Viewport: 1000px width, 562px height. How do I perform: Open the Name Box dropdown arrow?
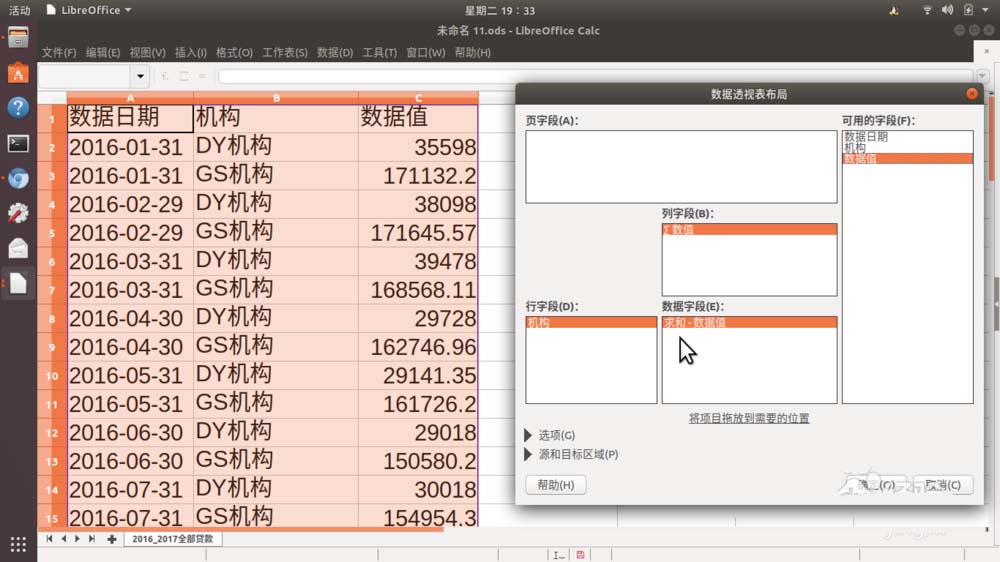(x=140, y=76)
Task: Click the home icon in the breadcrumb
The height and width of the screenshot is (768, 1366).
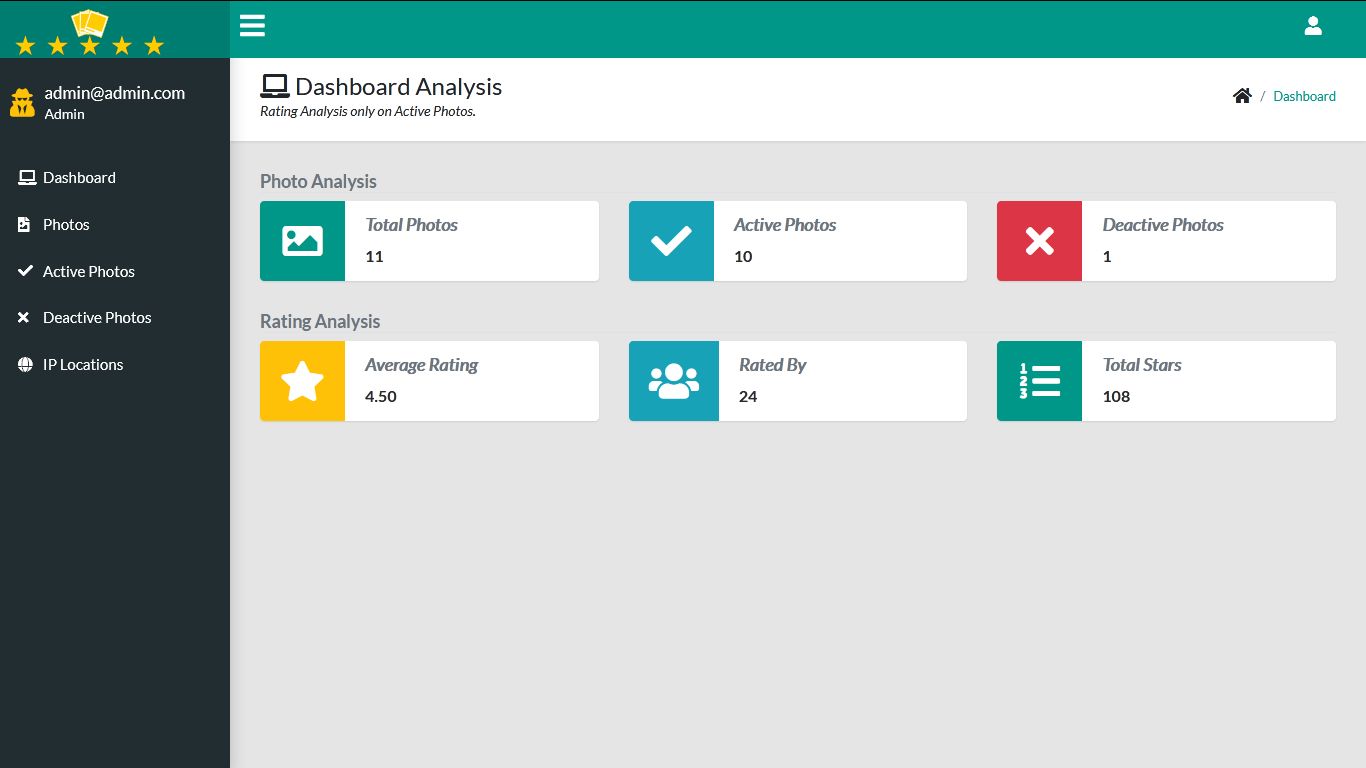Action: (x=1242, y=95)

..........

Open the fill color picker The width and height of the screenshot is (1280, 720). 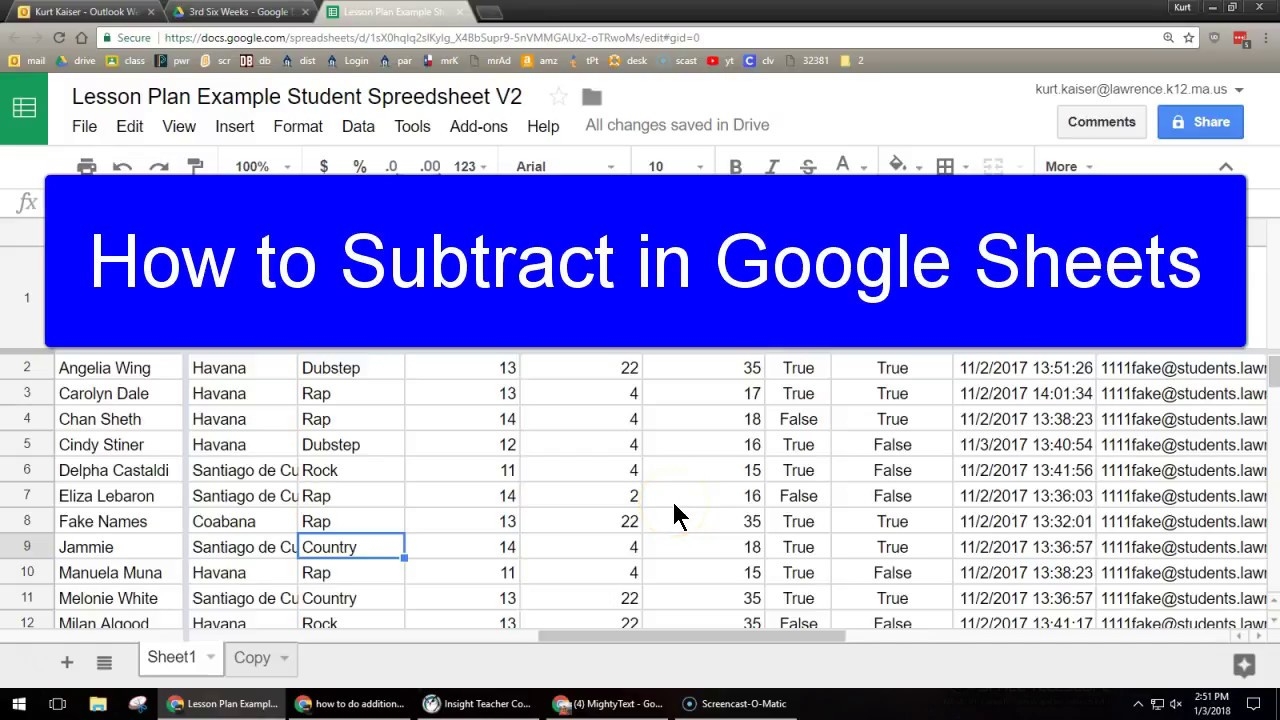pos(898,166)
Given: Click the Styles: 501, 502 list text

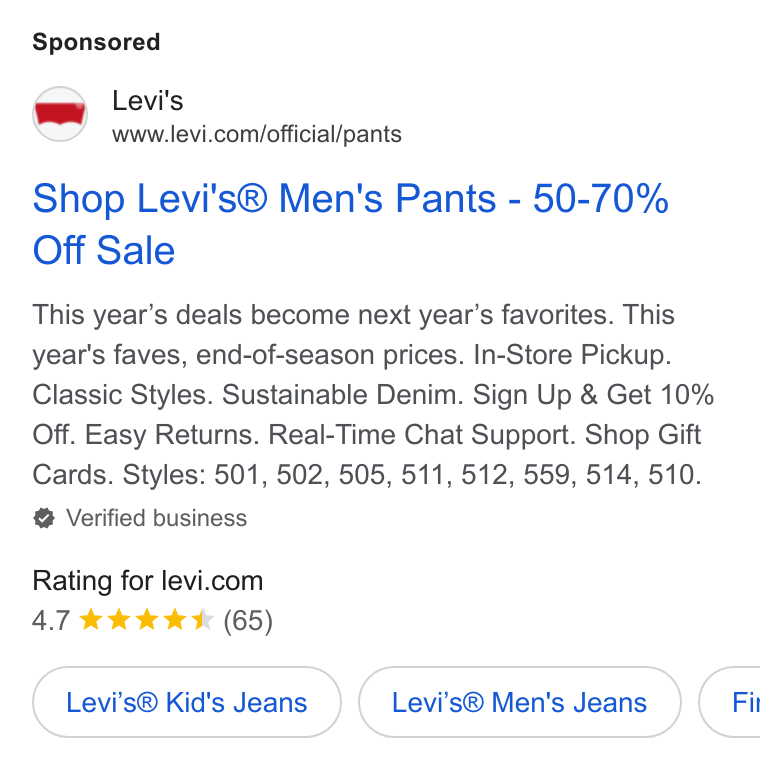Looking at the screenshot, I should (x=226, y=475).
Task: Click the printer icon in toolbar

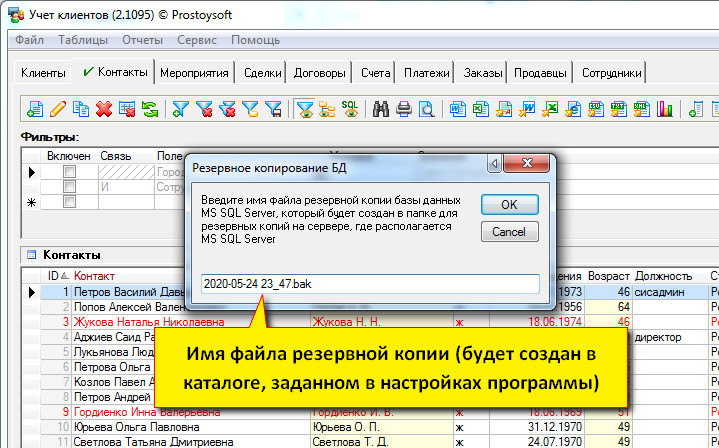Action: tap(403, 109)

..........

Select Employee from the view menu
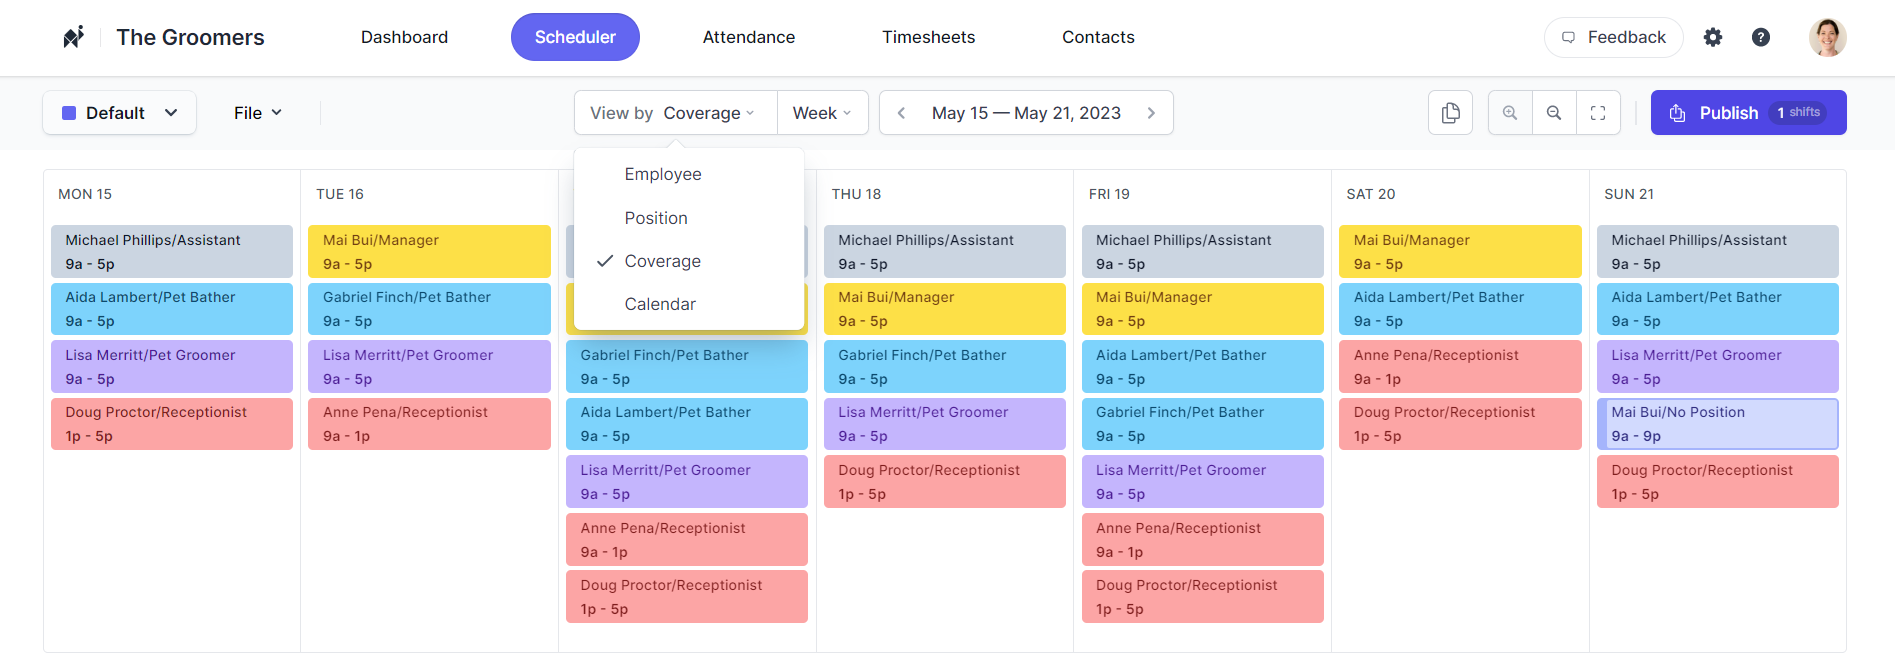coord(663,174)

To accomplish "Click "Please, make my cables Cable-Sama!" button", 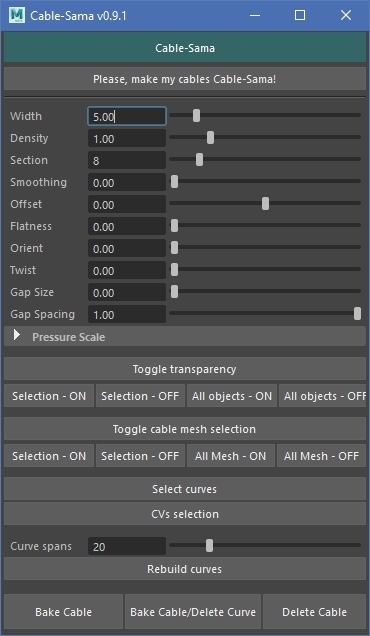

..........

Look above and copy only the lines from the one holding "Select Employee from the view menu" to the one holding "make my cables", both included, exactly, minus the pictures.

• Result for this task:
Select Employee from the view menu
coord(663,174)

To accomplish "Click "Please, make my cables Cable-Sama!" button", 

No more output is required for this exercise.